Komünizmin, Çin'i içine sürüklediği felaketler buraya kadar anlattıklarımızla sınırlı değildir. Uzun yıllar despot bir rejim altında ezilen Çin'de bugün hem ekonomik hem de sosyal alanda ciddi bir çöküş yaşanmaktadır. Hızla artan işsizlik, ödenmeyen maaşlar, suç oranlarındaki artış ve hemen her gün ülkenin çeşitli yerlerinden gelen eylem ve çatışma haberleri komünizmin bir toplumu içine sürüklediği felaketlerin boyutunu göstermesi açısından çarpıcıdır. Bir yanda insan hakları ihlallerinin yoğun olarak devam etmesi bir yanda adaletsiz gelir dağılımı, Çin'de yaşanan çöküntüyü daha da hızlandırmaktadır. Adeta bir deney tahtası gibi kullanılan Çin halkı bir felaketten bir başka felakete sürüklenmektedir.
Suç dalgasının hızla yayıldığı Çin'de son dönemlerde özellikle hırsızlık, fuhuş ve kadın ticareti, uyuşturucu kullanımı ve ticareti gibi konularda işlenen suçların sayısı hızla artmaktadır. İşsizlik ve kırsal kesimlerden şehirlere yoğun bir şekilde yaşanan göç, özellikle şehirlerde hırsızlık ve soygun olaylarının artmasına neden olmuştur. Genel olarak ülkede en çok ekonomik suçlarda bir artış görülmektedir.
Son yıllarda hızla artan suç türlerinden biri de uyuşturucu ticaretidir. Komünizmin bir neticesi olarak insanlarda oluşan manevi boşluk, uyuşturucu kullanımında ve ticaretinde yoğun bir artış meydana getirmiştir. Yapılan istatistikler, Çin'de uyuşturucu kullananların sayısının hızla artığını göstermektedir.
Suç oranlarında yaşanan artışta dikkat çeken hususlardan birisi de, suç işleyen kadınların sayısında yaşanan artıştır. Yapılan istatistiksel çalışmalar ve araştırmalar kadınlar arasında suç işleme oranının oldukça fazla olduğunu göstermektedir. Bununla birlikte tecavüz, kadın ticareti gibi kadınlara karşı işlenen suçlarda da bir artış söz konusudur. Kadınların ve çocukların fuhuş ticaretinde kullanılmasına oldukça sık rastlanmaktadır. Yalnız bu nedenle pek çok kişi gözaltına alınıp tutuklanmıştır. Toplumda yaşanan ahlaki dejenarasyonun önemli göstergeleri arasında bulunan bu suçların yanı sıra, rüşvetin yayılması da Çin'deki toplumsal çöküntüyü gösteren bir başka unsurdur.

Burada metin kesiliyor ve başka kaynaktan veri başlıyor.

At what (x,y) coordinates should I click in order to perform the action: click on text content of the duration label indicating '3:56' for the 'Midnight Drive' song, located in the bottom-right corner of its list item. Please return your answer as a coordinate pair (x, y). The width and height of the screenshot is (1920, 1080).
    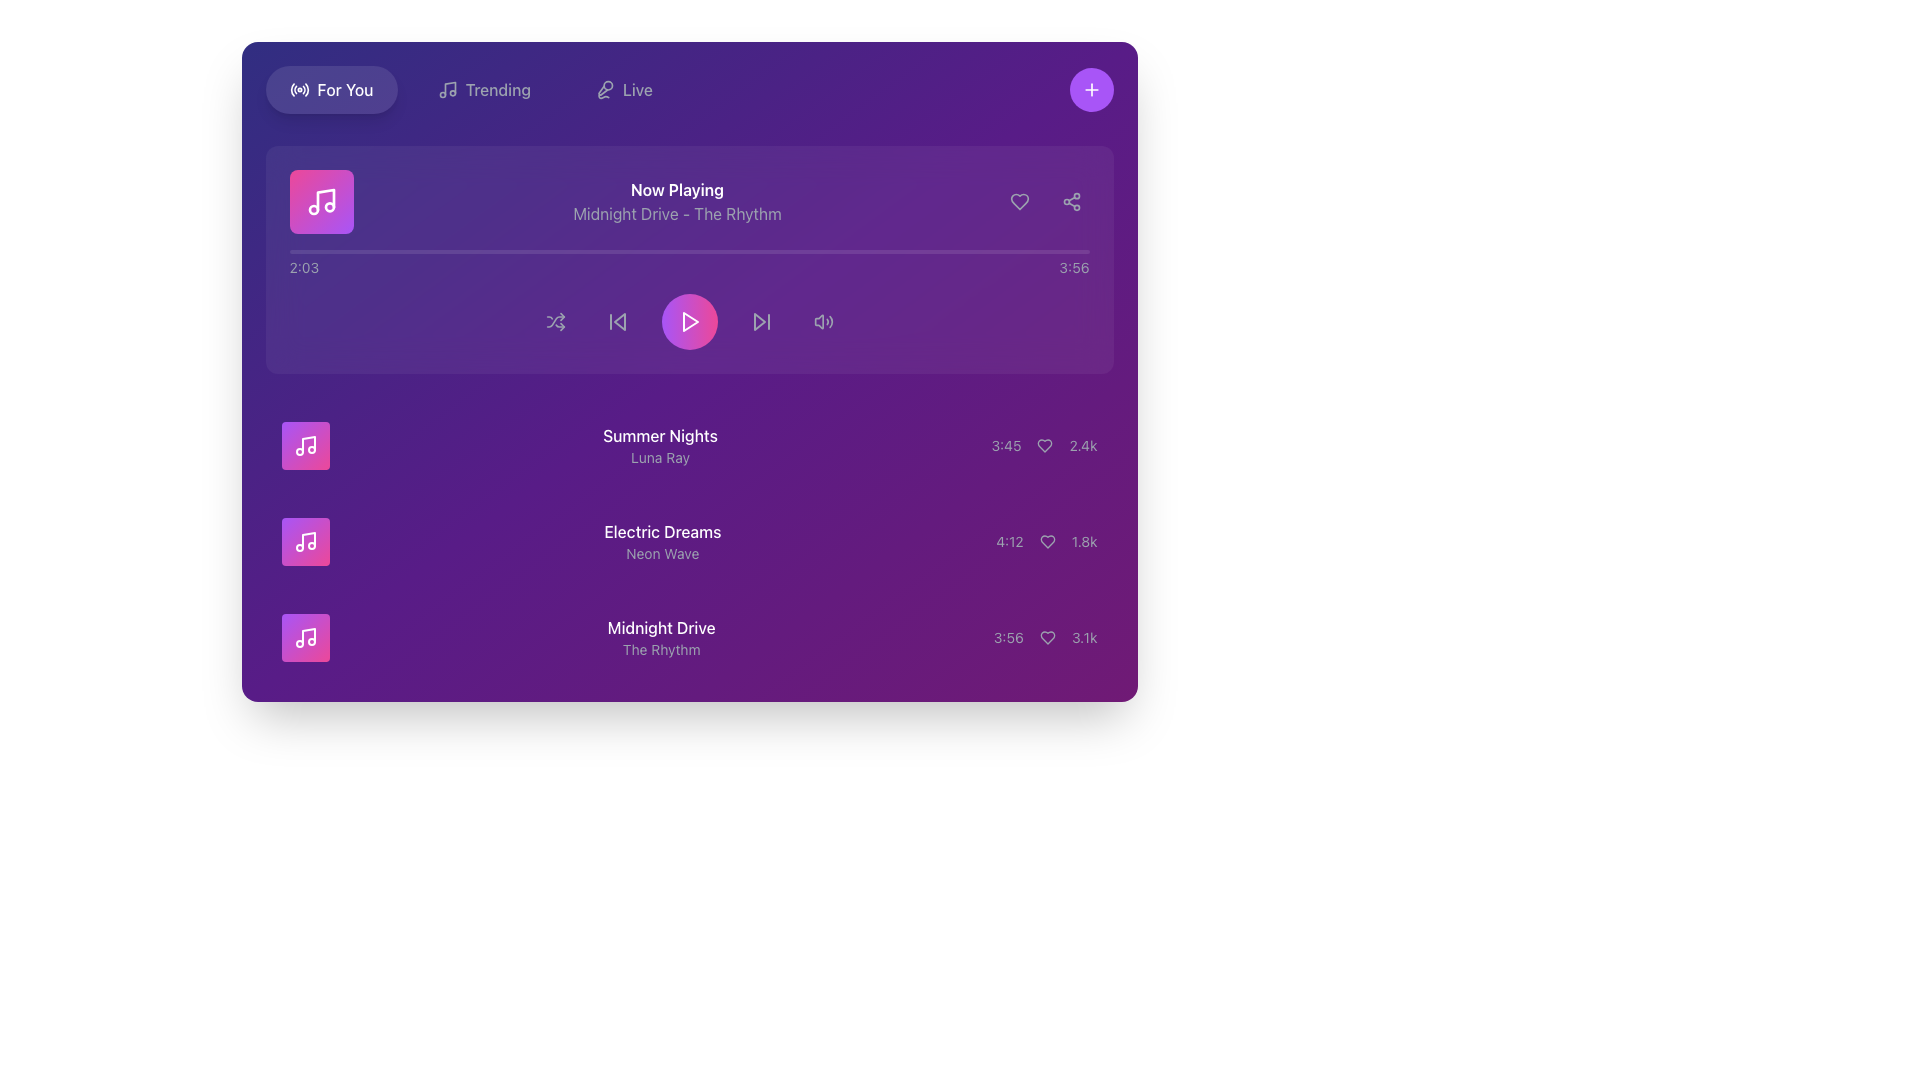
    Looking at the image, I should click on (1008, 637).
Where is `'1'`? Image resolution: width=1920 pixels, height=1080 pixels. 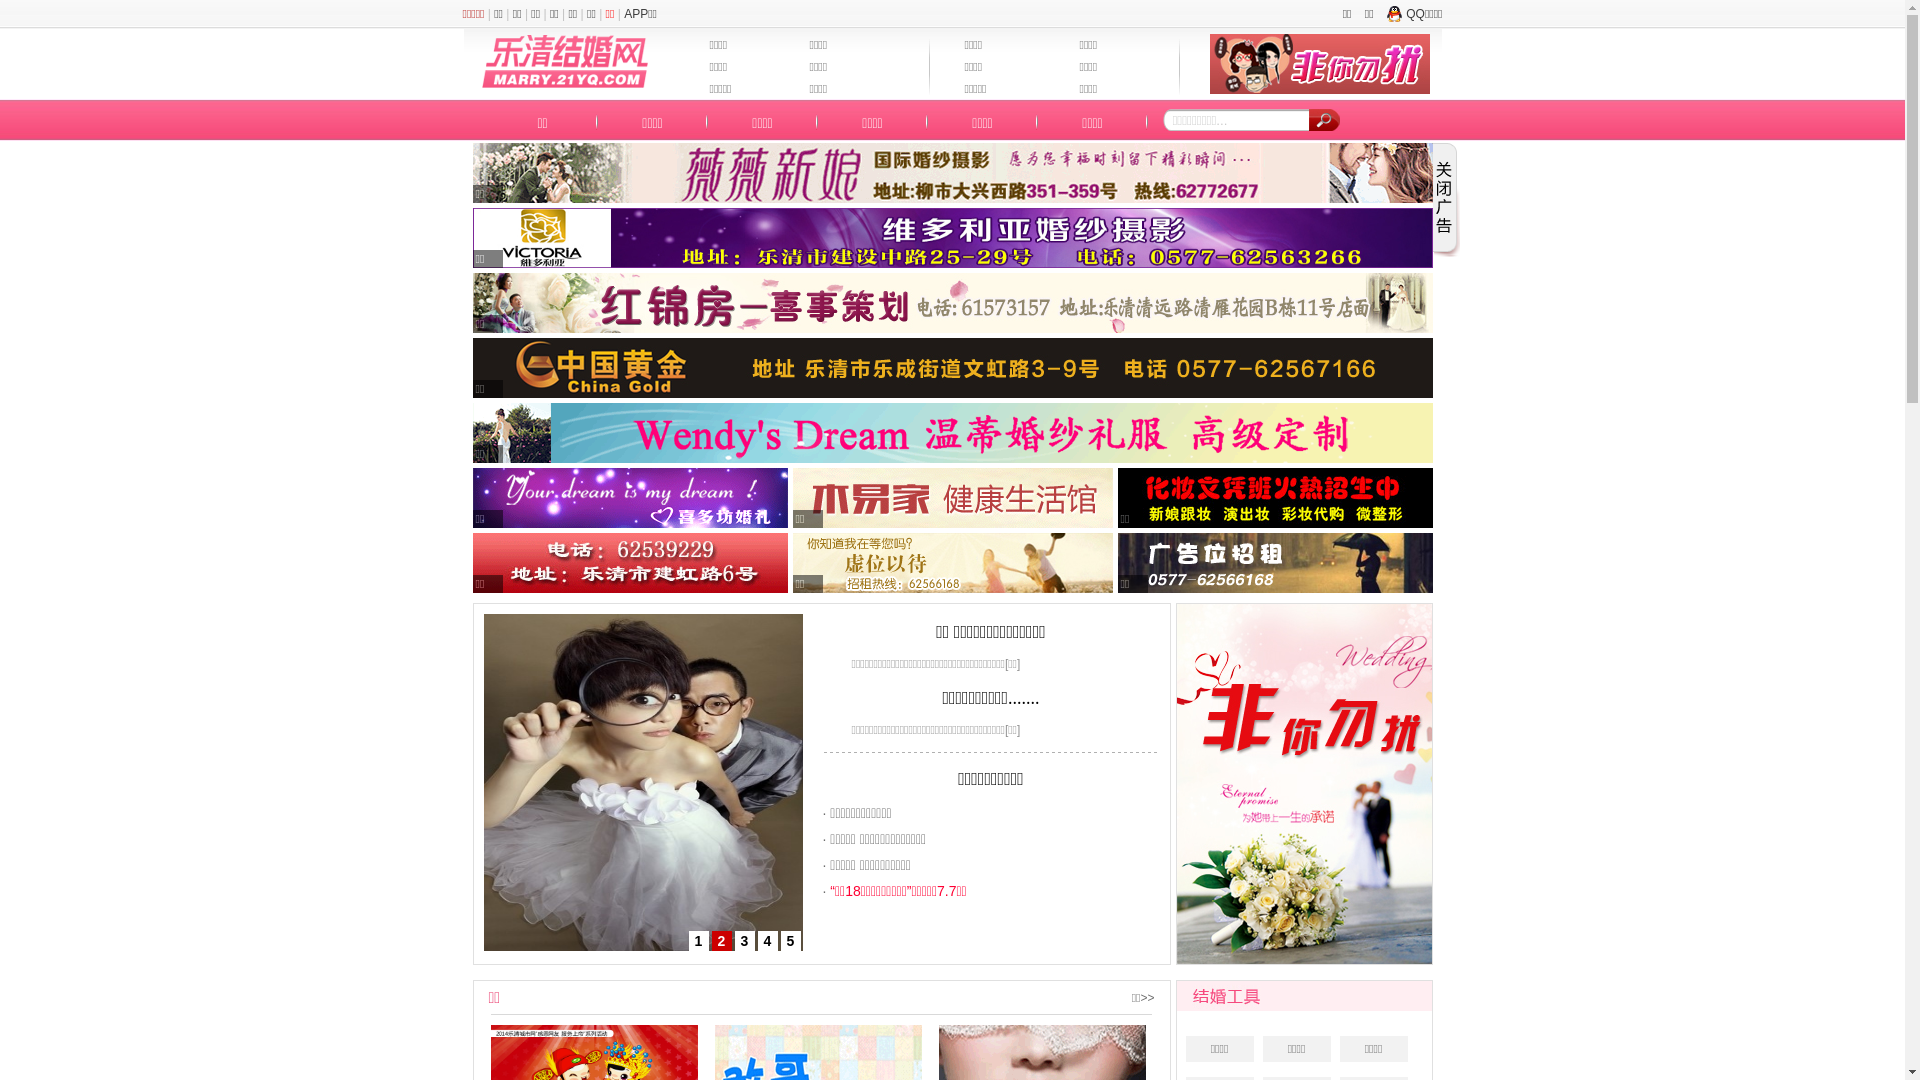
'1' is located at coordinates (687, 941).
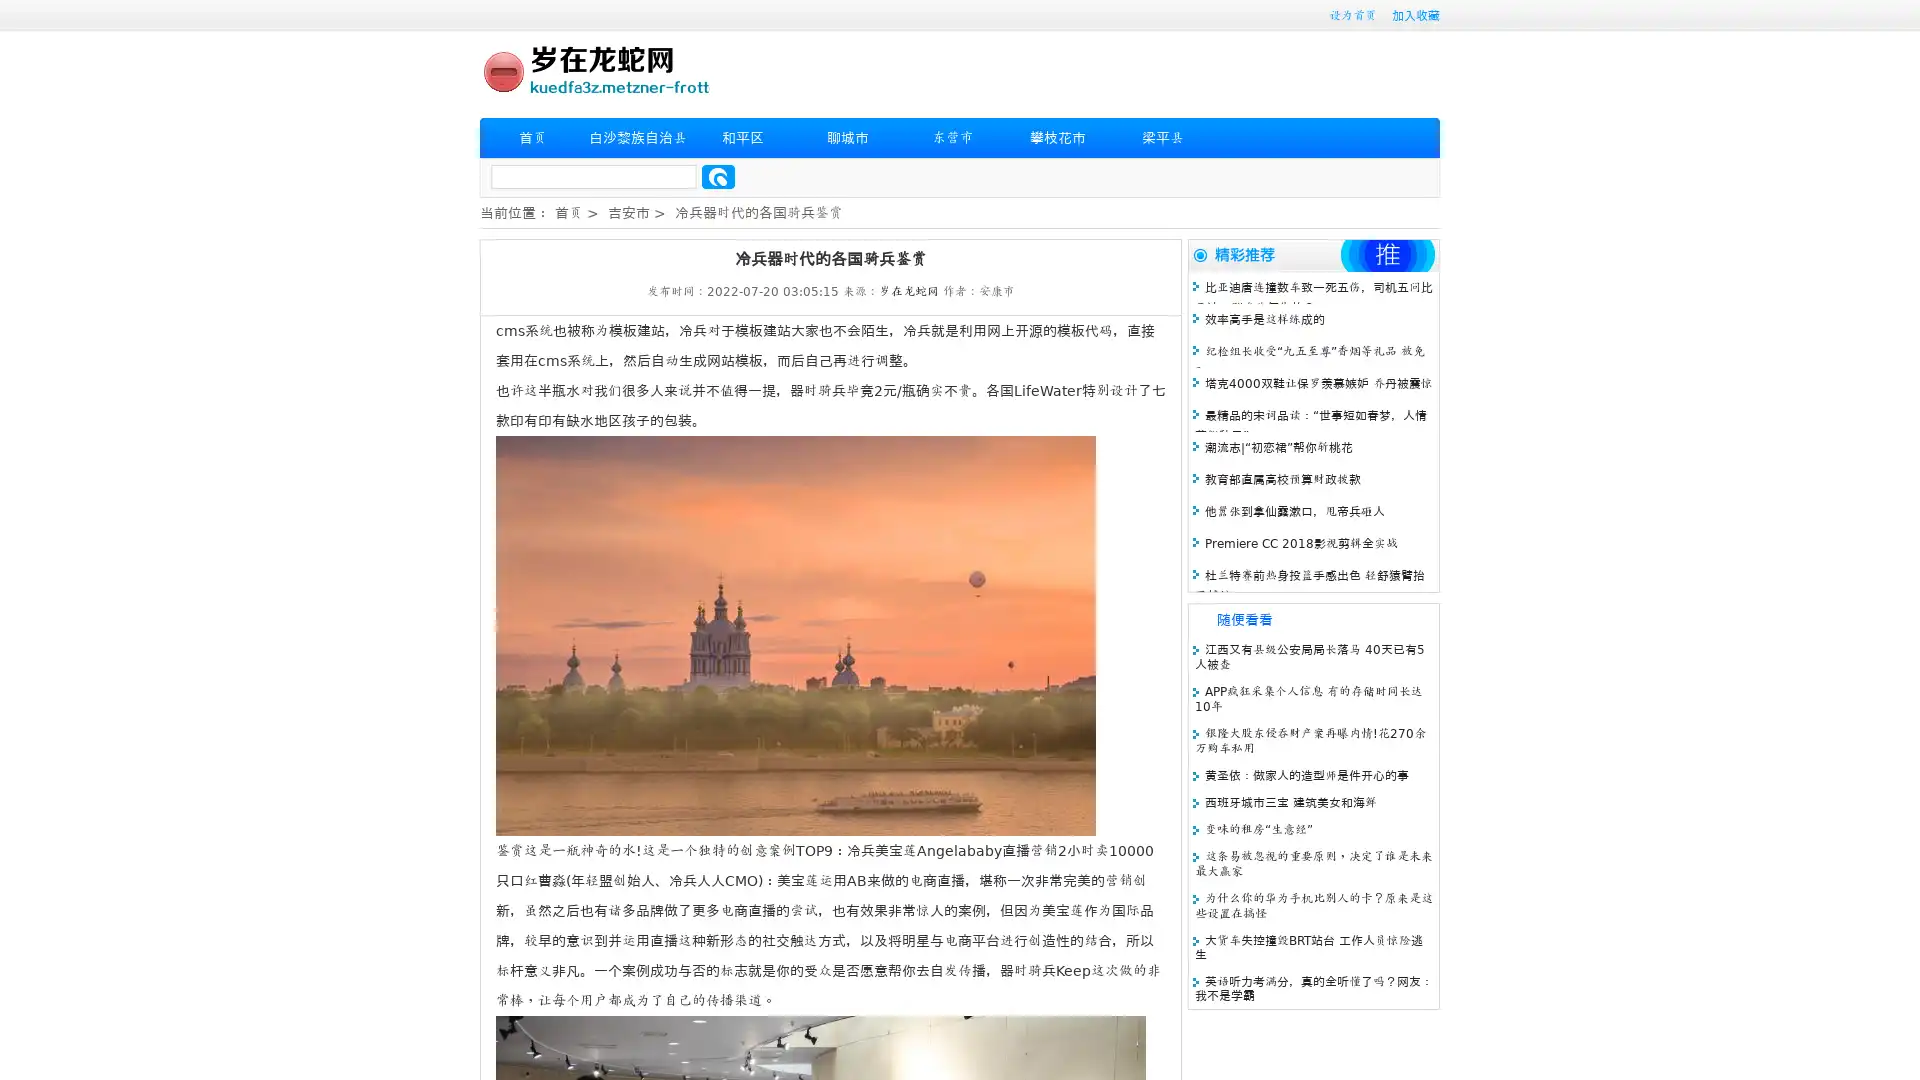 This screenshot has width=1920, height=1080. I want to click on Search, so click(718, 176).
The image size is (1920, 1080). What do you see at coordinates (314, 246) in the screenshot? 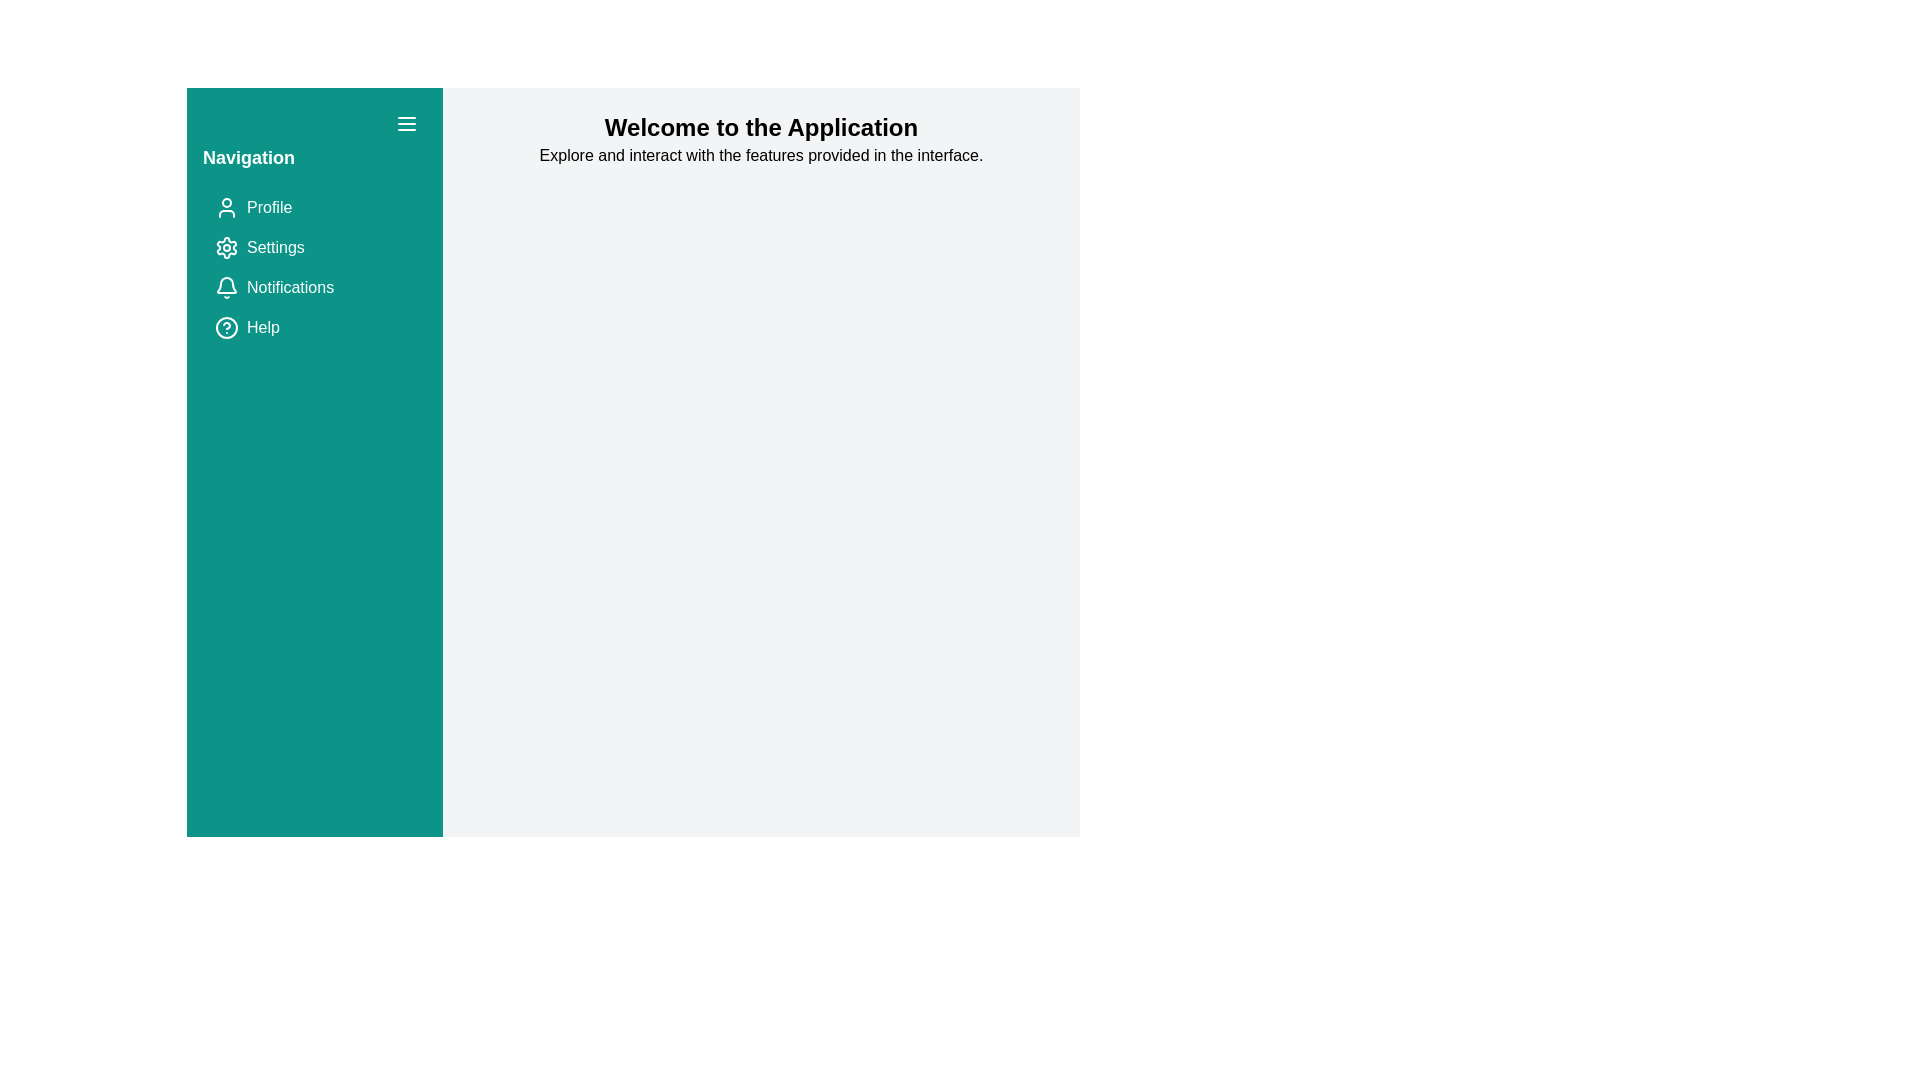
I see `the menu item labeled Settings` at bounding box center [314, 246].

İnsanların da hayvanlar gibi terbiye edilebileceğini düşünen ve manevi eğitimi göz ardı eden Çin Komünist Partisi, görüldüğü gibi kendi elleri ile ortaya çıkardığı bir canavarla mücadele etmeye çalışmaktadır. Ve tüm bu manzara karşısında çözümü daha çok şiddete başvurmakta görmektedir. Oysa yaşanan maddi ve ahlaki çöküntüyü engellemenin yolu daha çok insan tutuklamak, daha çok kişiyi idam etmek, daha çok insanı cezalandırmak değildir. Çin, tüm komünist rejimlerin yaşadığı kaçınılmaz sonu yaşamaktadır ve böyle bir sorunun üstesinden gelebilmenin ilk adımı manen sağlıklı ve güçlü bir neslin yetiştirilmesidir. Çünkü ancak manen güçlü olanlar hiçbir koşulda ahlaksızlığa ve kötülüğü yanaşmazlar. Allah'ı ve dini tanımayan, Allah'tan korkmayan ve hesap vereceğini ummayan bir insanın, kötülükten uzak durması için hiçbir sebep yoktur. Onu çirkin bir hayattan uzak tutacak olan, kötü ahlak göstermesine mani olabilecek olan yalnızca din ahlakıdır. Çünkü Allah iman edenlere çirkin fiilleri yasaklamıştır.